Ein Stryker-Radpanzer. Bild: Flickr / The U.S. Army CC-BY 2.0

Die globale Nachfrage nach Waffen und anderem Kriegsgerät wächst weiter. Vor allem der Nahe Osten und Indien decken sich ein. Europas Nachfrage wird in den kommenden Jahren wieder steigen.

Von Marco Maier

Wie das schwedische Friedensforschungsinstitut Sipri berichtet, kaufen vor allem die Staaten des Nahen Ostens und Indien verstärkt Waffen und andere Rüstungsgüter. In den letzten fünf Jahren haben die Nahost-Staaten im Vergleich zum Zeitraum 2008 bis 2012 ihre Importe demnach verdoppelt, insgesamt ging rund ein Drittel aller Waffenlieferungen in diese Region. Angesichts der anhaltenden politischen und religiösen Spannungen dort, sowie der Kriege und militärischen Konflikte, ist die Nachfrage nach Kriegsgerät eben groß – und wird ziemlich sicher noch weiter steigen.

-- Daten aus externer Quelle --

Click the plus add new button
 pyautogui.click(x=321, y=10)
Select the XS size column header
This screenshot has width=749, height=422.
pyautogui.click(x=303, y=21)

Der weltweit größte Rüstungsimporteur ist demnach Indien, welches einen Weltmarktanteil von zwölf Prozent hat. Vor allem die Spannungen mit Pakistan und Indien sorgen dafür, dass Neu Delhi das Militär massiv aufrüstet. Da die Inder viele Waffensysteme nicht selber bauen können, sind sie eben auf Importe angewiesen. Auf dem zweiten Platz der Importeure befindet sich Saudi-Arabien, gefolgt von Ägypten, den Vereinigten Arabischen Emiraten und der Volksrepublik China.

Weltweit größter Exporteur ist demnach die USA. Deren Marktanteil bei den globalen Waffenverkäufen liegt laut Sipri bei 34 Prozent. Gegenüber dem Vergleichszeitraum 2008-2012 konnten die Amerikaner ihre Waffenexporte um rund ein Viertel steigern. Insgesamt lieferten die USA Rüstungsgüter demnach an 98 Staaten, wobei rund die Hälfte aller Rüstungsgüter in den Nahen Osten geliefert wurde.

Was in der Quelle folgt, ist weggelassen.